■ Do this
Please copy the following items word for word, leaving every line as it stands.

■ Listed entries
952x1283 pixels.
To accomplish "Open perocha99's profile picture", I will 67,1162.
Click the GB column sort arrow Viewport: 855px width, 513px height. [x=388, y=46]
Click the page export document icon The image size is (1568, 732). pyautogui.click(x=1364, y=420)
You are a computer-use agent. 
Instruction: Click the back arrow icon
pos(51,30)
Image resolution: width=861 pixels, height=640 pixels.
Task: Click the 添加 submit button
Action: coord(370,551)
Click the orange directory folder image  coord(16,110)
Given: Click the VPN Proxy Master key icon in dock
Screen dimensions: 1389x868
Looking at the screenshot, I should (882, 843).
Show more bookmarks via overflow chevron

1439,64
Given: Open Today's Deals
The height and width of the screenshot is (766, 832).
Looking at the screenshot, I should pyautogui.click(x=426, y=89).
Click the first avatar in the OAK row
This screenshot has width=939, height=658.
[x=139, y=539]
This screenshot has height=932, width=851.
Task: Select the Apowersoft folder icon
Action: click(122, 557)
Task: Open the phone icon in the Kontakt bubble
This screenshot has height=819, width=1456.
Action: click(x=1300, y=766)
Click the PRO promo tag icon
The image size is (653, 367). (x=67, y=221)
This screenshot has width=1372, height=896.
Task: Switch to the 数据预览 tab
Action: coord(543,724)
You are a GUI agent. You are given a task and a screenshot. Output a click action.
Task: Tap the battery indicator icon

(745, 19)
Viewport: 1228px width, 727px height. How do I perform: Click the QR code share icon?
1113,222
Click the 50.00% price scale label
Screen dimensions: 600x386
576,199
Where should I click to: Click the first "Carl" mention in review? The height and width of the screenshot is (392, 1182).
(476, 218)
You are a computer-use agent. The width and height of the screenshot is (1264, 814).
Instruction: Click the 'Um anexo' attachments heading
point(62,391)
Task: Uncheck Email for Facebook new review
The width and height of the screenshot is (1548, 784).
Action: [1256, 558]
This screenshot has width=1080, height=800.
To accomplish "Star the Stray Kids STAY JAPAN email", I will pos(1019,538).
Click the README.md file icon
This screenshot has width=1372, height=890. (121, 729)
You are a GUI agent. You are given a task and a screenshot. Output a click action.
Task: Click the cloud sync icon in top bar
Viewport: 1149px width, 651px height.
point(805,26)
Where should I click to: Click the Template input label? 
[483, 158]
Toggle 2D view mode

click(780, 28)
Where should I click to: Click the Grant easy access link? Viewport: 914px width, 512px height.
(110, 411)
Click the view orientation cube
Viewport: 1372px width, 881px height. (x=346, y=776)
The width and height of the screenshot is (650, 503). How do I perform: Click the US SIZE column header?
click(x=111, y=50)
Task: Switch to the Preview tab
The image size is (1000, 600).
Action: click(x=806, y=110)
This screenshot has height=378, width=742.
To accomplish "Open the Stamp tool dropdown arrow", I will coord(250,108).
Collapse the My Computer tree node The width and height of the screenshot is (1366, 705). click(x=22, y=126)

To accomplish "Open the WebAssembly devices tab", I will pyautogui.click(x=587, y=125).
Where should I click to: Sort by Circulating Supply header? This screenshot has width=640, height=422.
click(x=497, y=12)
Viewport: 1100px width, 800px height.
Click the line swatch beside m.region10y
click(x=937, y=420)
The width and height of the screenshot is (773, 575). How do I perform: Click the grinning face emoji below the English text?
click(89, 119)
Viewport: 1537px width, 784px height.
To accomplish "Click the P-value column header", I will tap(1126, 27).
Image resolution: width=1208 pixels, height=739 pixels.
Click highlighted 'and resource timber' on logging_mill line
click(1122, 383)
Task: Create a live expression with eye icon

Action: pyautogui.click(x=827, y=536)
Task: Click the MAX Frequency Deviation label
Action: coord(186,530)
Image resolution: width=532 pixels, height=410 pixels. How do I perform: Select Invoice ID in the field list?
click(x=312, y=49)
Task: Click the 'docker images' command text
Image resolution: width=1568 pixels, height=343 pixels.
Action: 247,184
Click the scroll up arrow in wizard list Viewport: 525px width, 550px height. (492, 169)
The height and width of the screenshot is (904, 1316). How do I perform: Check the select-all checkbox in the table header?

■ Result for this task
952x1283 pixels.
To accomplish "Open perocha99's profile picture", I will 67,1162.
Click the GB column sort arrow Viewport: 855px width, 513px height. [x=388, y=46]
Click the page export document icon The image size is (1568, 732). pyautogui.click(x=1364, y=420)
You are a computer-use agent. 
Instruction: Click the back arrow icon
pos(51,30)
Image resolution: width=861 pixels, height=640 pixels.
Task: Click the 添加 submit button
Action: coord(370,551)
Click the orange directory folder image  coord(16,110)
Given: Click the VPN Proxy Master key icon in dock
Screen dimensions: 1389x868
Looking at the screenshot, I should (882, 843).
Show more bookmarks via overflow chevron

1439,64
Given: Open Today's Deals
The height and width of the screenshot is (766, 832).
Looking at the screenshot, I should pyautogui.click(x=426, y=89).
Click the first avatar in the OAK row
This screenshot has width=939, height=658.
[x=139, y=539]
This screenshot has height=932, width=851.
Task: Select the Apowersoft folder icon
Action: click(122, 557)
Task: Open the phone icon in the Kontakt bubble
This screenshot has height=819, width=1456.
Action: click(x=1300, y=766)
Click the PRO promo tag icon
The image size is (653, 367). (x=67, y=221)
This screenshot has width=1372, height=896.
Task: Switch to the 数据预览 tab
Action: coord(543,724)
You are a GUI agent. You are given a task and a screenshot. Output a click action.
Task: Tap the battery indicator icon

(745, 19)
Viewport: 1228px width, 727px height. How do I perform: Click the QR code share icon?
1113,222
Click the 50.00% price scale label
Screen dimensions: 600x386
576,199
Where should I click to: Click the first "Carl" mention in review? The height and width of the screenshot is (392, 1182).
(476, 218)
You are a computer-use agent. The width and height of the screenshot is (1264, 814).
Instruction: Click the 'Um anexo' attachments heading
point(62,391)
Task: Uncheck Email for Facebook new review
The width and height of the screenshot is (1548, 784).
Action: [1256, 558]
This screenshot has width=1080, height=800.
To accomplish "Star the Stray Kids STAY JAPAN email", I will pos(1019,538).
Click the README.md file icon
This screenshot has width=1372, height=890. (121, 729)
You are a GUI agent. You are given a task and a screenshot. Output a click action.
Task: Click the cloud sync icon in top bar
Viewport: 1149px width, 651px height.
point(805,26)
Where should I click to: Click the Template input label? 
[483, 158]
Toggle 2D view mode

click(780, 28)
Where should I click to: Click the Grant easy access link? Viewport: 914px width, 512px height.
(110, 411)
Click the view orientation cube
Viewport: 1372px width, 881px height. (x=346, y=776)
The width and height of the screenshot is (650, 503). How do I perform: Click the US SIZE column header?
click(x=111, y=50)
Task: Switch to the Preview tab
The image size is (1000, 600).
Action: click(x=806, y=110)
This screenshot has height=378, width=742.
To accomplish "Open the Stamp tool dropdown arrow", I will coord(250,108).
Collapse the My Computer tree node The width and height of the screenshot is (1366, 705). click(x=22, y=126)

To accomplish "Open the WebAssembly devices tab", I will pyautogui.click(x=587, y=125).
Where should I click to: Sort by Circulating Supply header? This screenshot has width=640, height=422.
click(x=497, y=12)
Viewport: 1100px width, 800px height.
Click the line swatch beside m.region10y
click(x=937, y=420)
The width and height of the screenshot is (773, 575). How do I perform: Click the grinning face emoji below the English text?
click(89, 119)
Viewport: 1537px width, 784px height.
To accomplish "Click the P-value column header", I will tap(1126, 27).
Image resolution: width=1208 pixels, height=739 pixels.
Click highlighted 'and resource timber' on logging_mill line
click(1122, 383)
Task: Create a live expression with eye icon

Action: pyautogui.click(x=827, y=536)
Task: Click the MAX Frequency Deviation label
Action: coord(186,530)
Image resolution: width=532 pixels, height=410 pixels. How do I perform: Select Invoice ID in the field list?
click(x=312, y=49)
Task: Click the 'docker images' command text
Image resolution: width=1568 pixels, height=343 pixels.
Action: 247,184
Click the scroll up arrow in wizard list Viewport: 525px width, 550px height. (492, 169)
The height and width of the screenshot is (904, 1316). How do I perform: Check the select-all checkbox in the table header?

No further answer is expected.